Oleh
: RIZAL DZIKRI
“sesungguhnya perjuanganku
sangatlah ringan, hanya mengusir penjajah. Perjuangan kalian lebih berat, yaitu
melawan bangsa kalian sendiri” ―Soekarno―
Bicara seorang mahsiswa
berarti membicarakan banyak hal. Seorang mahasiswa tidak boleh membicarakan
dirinya sendiri. Mahasiswa berbeda dengan pelajar SD, SMP, dan SMA. Mahasiswa
bukan hanya belajar di kampus, melakukan praktikum, membuat laporan atau menyusun
skripsi. Mahasiswa bukan hanya setelah kuliah langsung hangout ke Mall, cafe,
restauran, karaokean, nonton film, arisan dan kebiasaan hura-hura lainnya.
Bukan.
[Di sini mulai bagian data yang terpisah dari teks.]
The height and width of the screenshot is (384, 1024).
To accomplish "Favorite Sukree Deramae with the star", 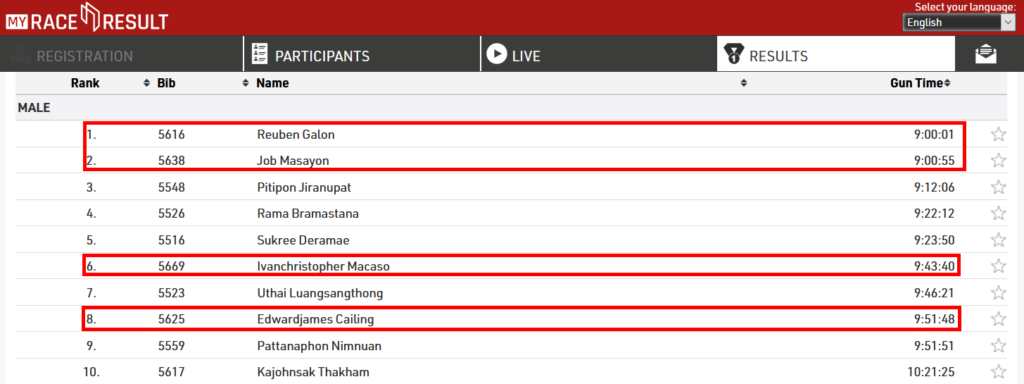I will pyautogui.click(x=998, y=240).
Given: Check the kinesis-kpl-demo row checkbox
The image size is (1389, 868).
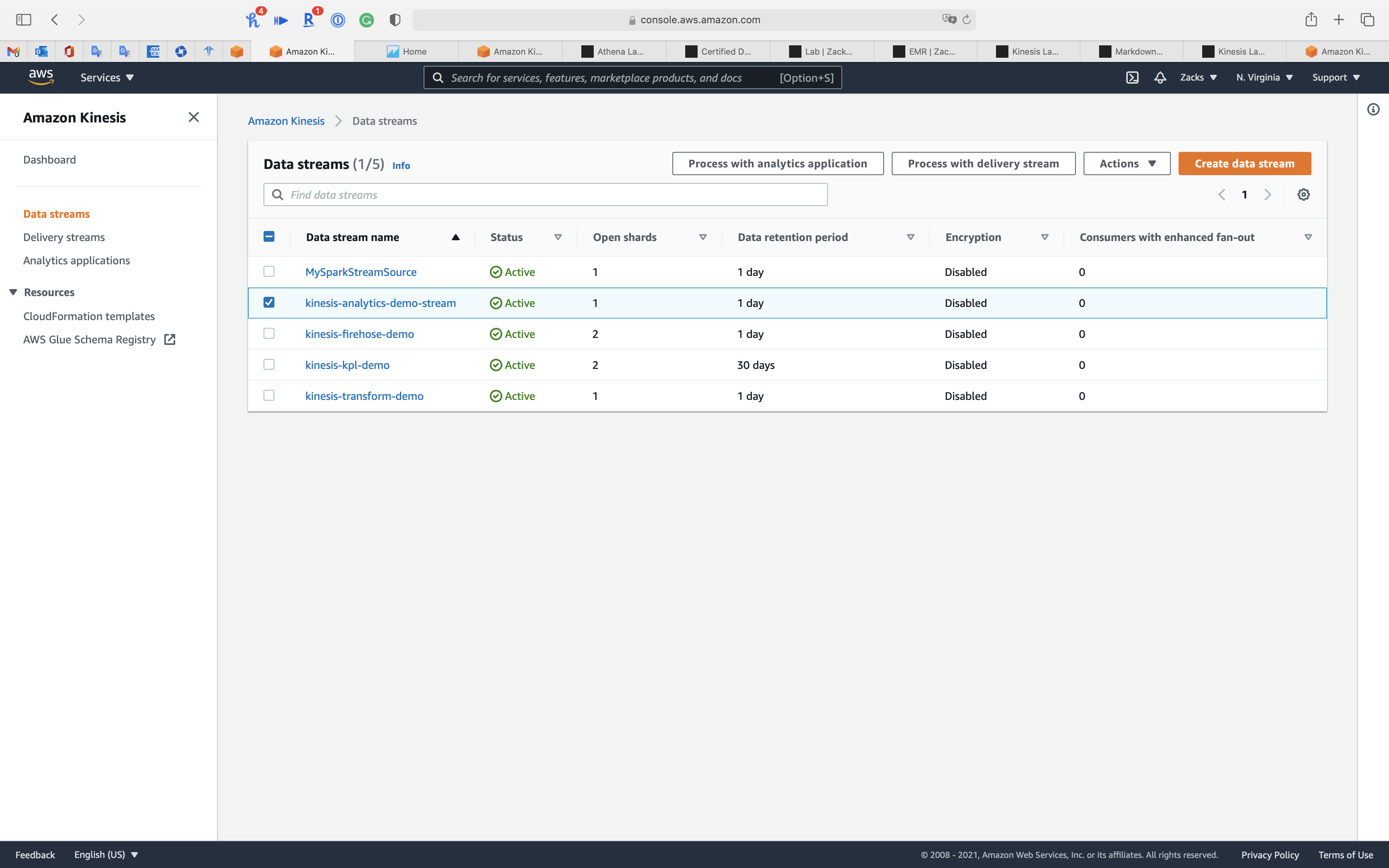Looking at the screenshot, I should point(269,365).
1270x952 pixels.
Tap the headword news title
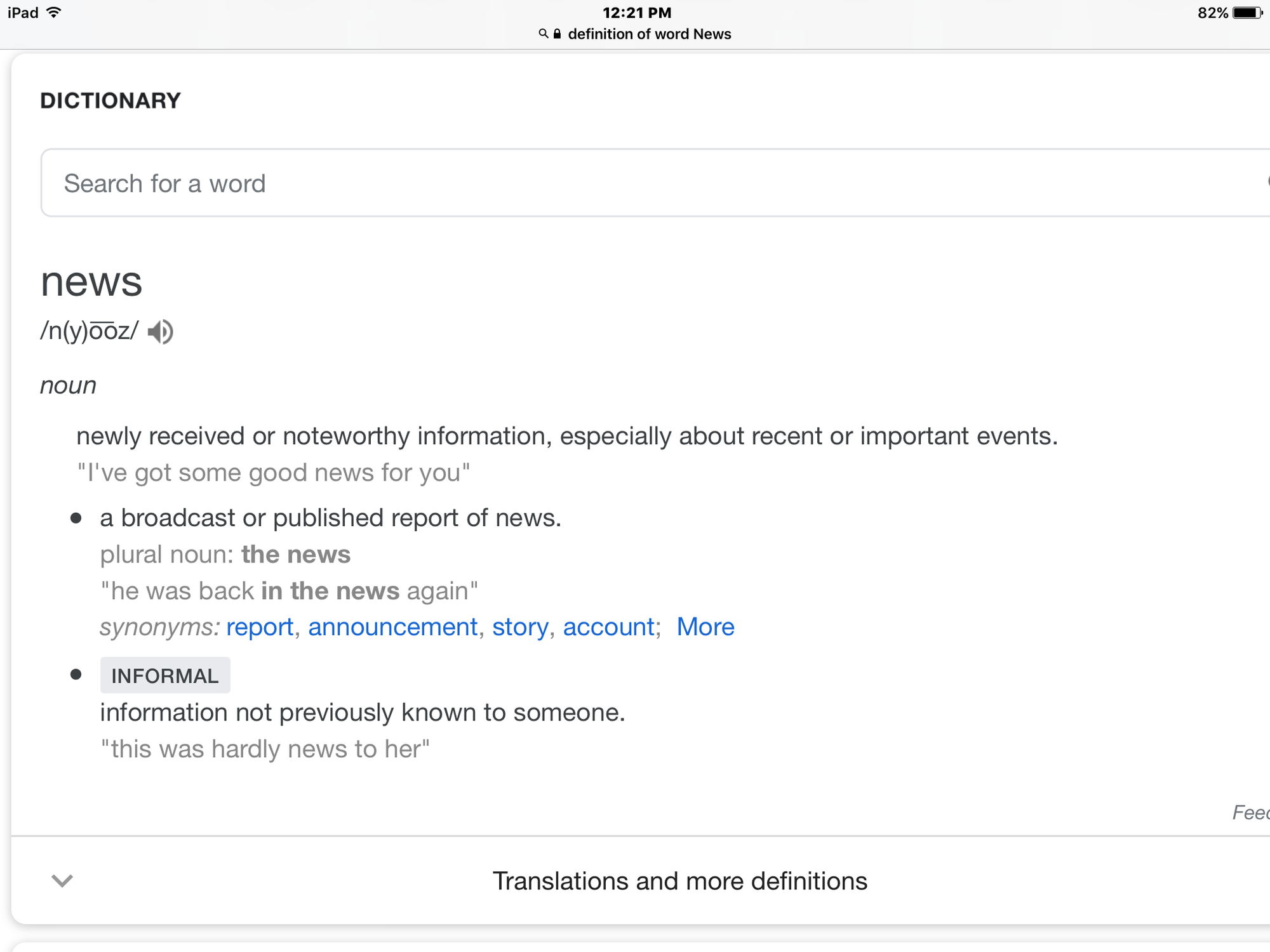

Bukan itu mahasiswa. Seorang mahasiswa tidak boleh membicarakan dirinya
sendiri.
Ada banyak persoalan di
negeri ini yang harus diamati. Pergejolakan politik, ekonomi, budaya, sosial,
degradasi moral, ketahanan pangan dan lain-lain. Semua itu peristiwa yang sedang
hangat-hangatnya untuk didiskusikan dan dicari solusi yang terbaik. Mahasiswa
harus melihat dan mendengar. Mahasiswa harus turun ke jalan-jalan. Mahasiswa
harus masuk ke desa-desa. Amati! Teliti! Kaji! Diskusikan! Kemudian suarakan
aspirasimu selantang mungkin di depan para penguasa.
Karena selama ini kita
cenderung apatis. Atau memang sistem pendidikan kita yang dibuat untuk apatis?
Atau mungkin kedua-duanya benar. Pergerakan mahasiswa mulai dikerdilkan,
diskusi-diskusi mahasiswa jarang sekali dilakukan, pun kalau dilakukan
pesertanya dapat dihitung dengan jari. Tulisan dan aspirasi dari mahasiswa
lengang, tak ada kabar. Apa yang terjadi?
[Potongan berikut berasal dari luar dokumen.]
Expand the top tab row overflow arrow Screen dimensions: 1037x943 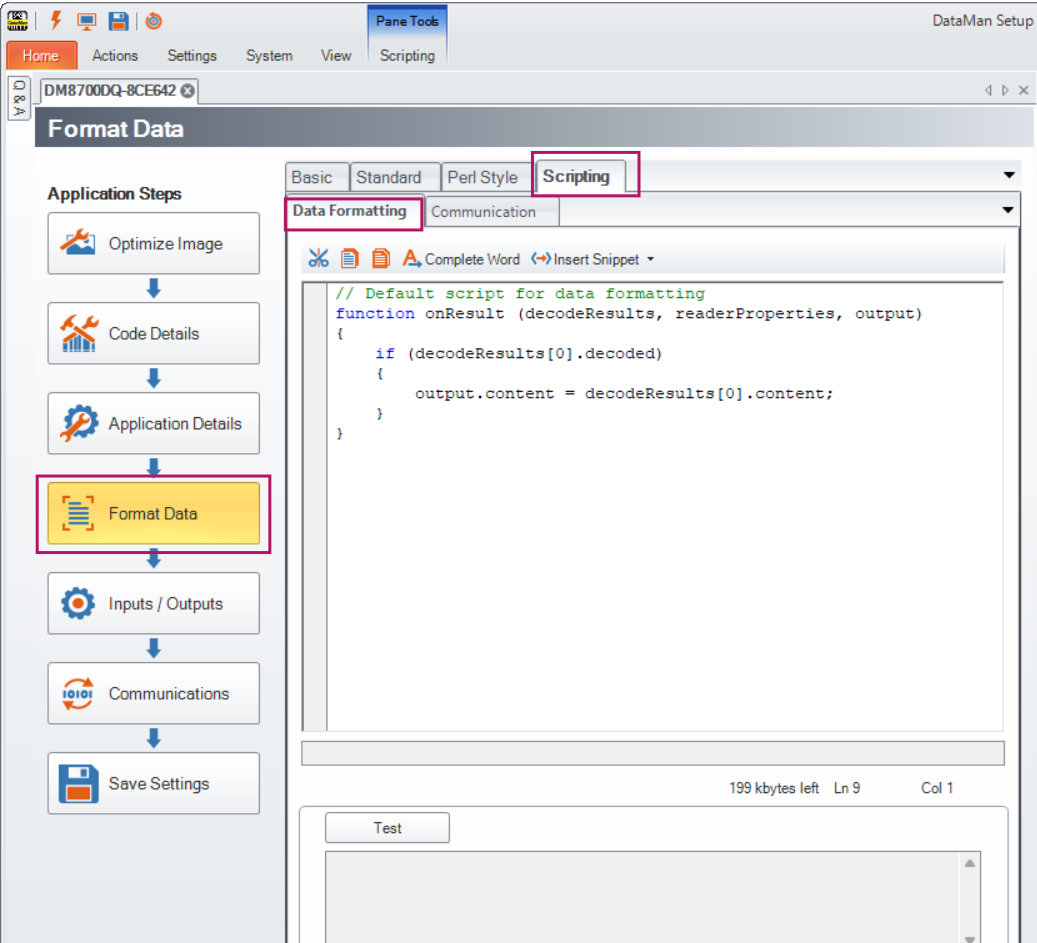tap(1008, 175)
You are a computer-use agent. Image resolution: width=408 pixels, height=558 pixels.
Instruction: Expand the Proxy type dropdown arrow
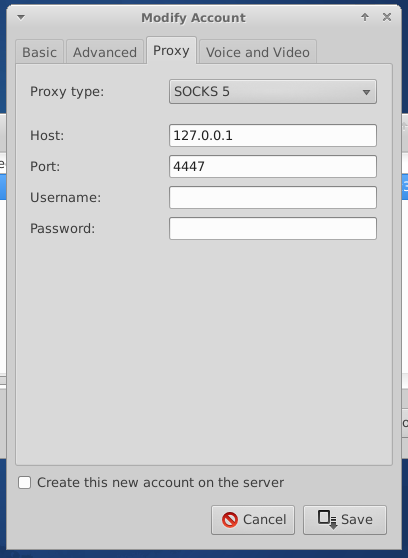[x=366, y=92]
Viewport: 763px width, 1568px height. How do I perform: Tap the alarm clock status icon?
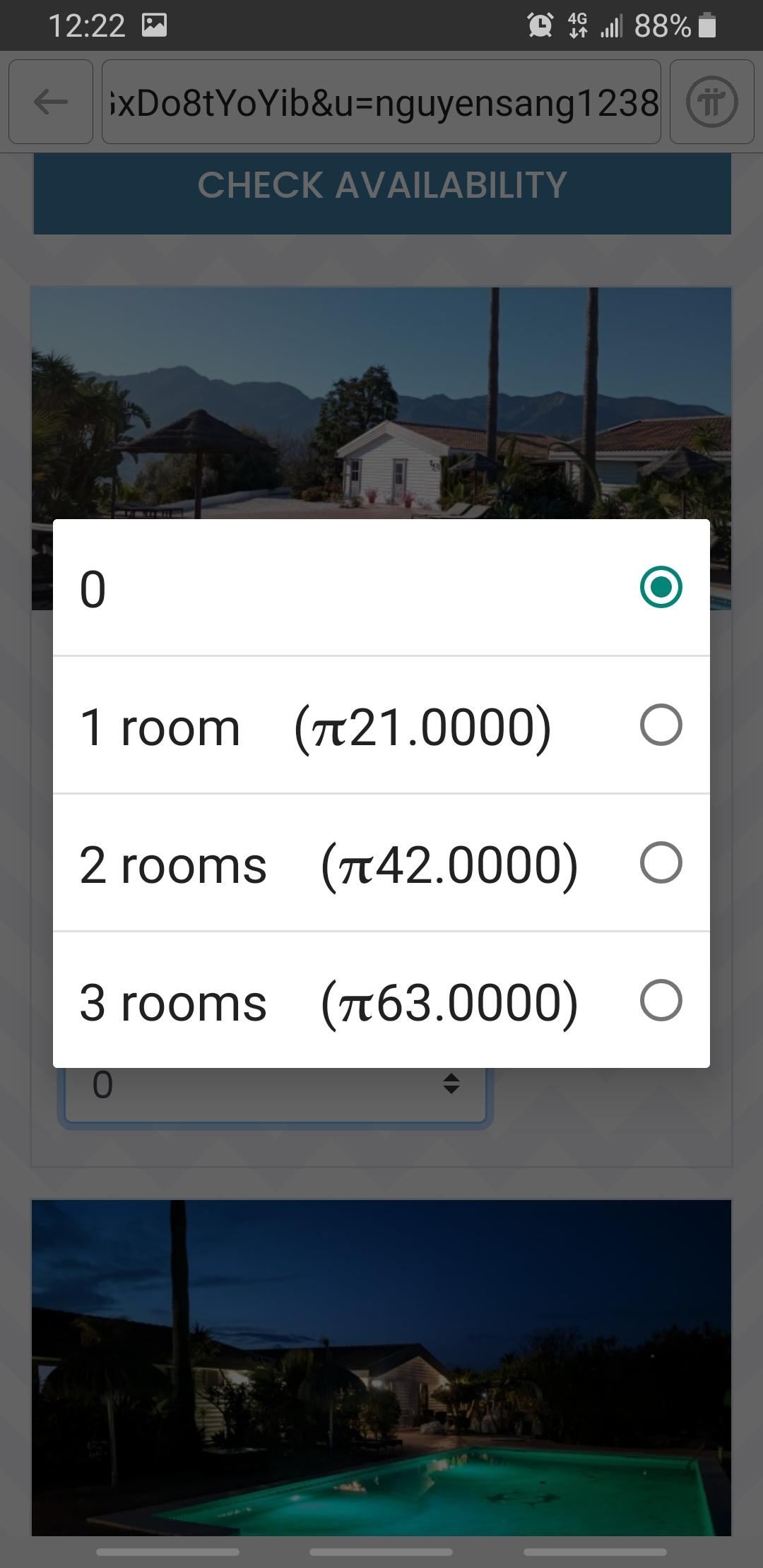point(540,26)
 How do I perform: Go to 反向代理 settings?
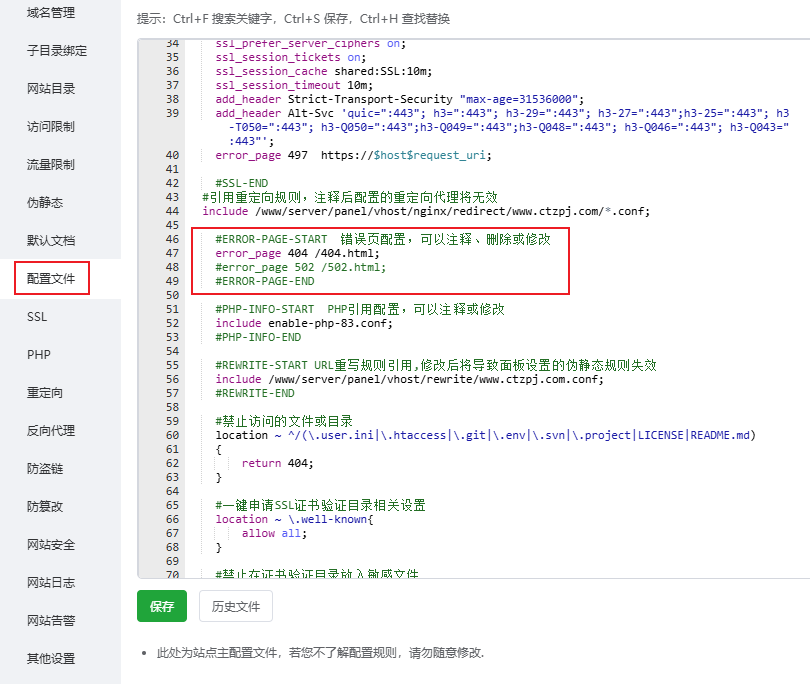click(51, 431)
Mahasiswa cenderung study oriented, terpacu untuk lulus
cepat dengan nilai cum laude dan
segera mendapatkan pekerjaan yang mapan. Pergolakan hati di kehidupan pasca
kampus, meruntuhkan idealisme yang mereka anut semasa berkuliah. Banyak
mahasiswa yang dulunya seorang yang idealis dan selalu menyuarakan kebenaran,
kini setelah bekerja menjadi diam, tanpa gerakan. Kemana aksinya ketika
berkuliah dulu. Hilang, ditelan keamanan finansial, jabatan yang tinggi, dan
diplomasi-diplomasi manis.
Sebut saja Andi
Malarangeng. Mantan Menteri Pemuda dan Olahraga ini kini harus mendekam di
penjara lantaran kasus korupsi mega proyek Hambalang yang merugikan negara
sebesar Rp. 463 M. Kabarnya Andi adalah jebolan UGM, dulu ia tergabung dalam
BEM Fisipol UGM. Lho, yang seorang
aktivis saja bisa goyah pendiriannya apalagi kita yang tidak beridealisme. Oleh
karena itu, tulisan ini dibuat dengan tujuan menyadarkan peran mahasiswa,
pentingnya beridealisme, dan bagaimana menjaga idealisme supaya tidak luntur.
Peran utama seorang
mahasiswa bukan hanya belajar, namun mahasiswa memiliki fungsi lebih mendalam
untuk lingkungannya. Mereka berfungsi
sebagai agent of change, sosial control,
dan iron stock. Agen perubahan berarti bahwa mahasiswa yang bertindak
sebagai kaum intelektual diharapkan dapat memberikan kontribusi baik berupa
prestasi, ilmu, moral dan lain-lain kepada masyarakat sehingga ia bisa
menjadikan lilin ditengah-tengah pekatnya malam.
Sosial
control adalah suatu fungsi mengendalikan kehidupan sosial.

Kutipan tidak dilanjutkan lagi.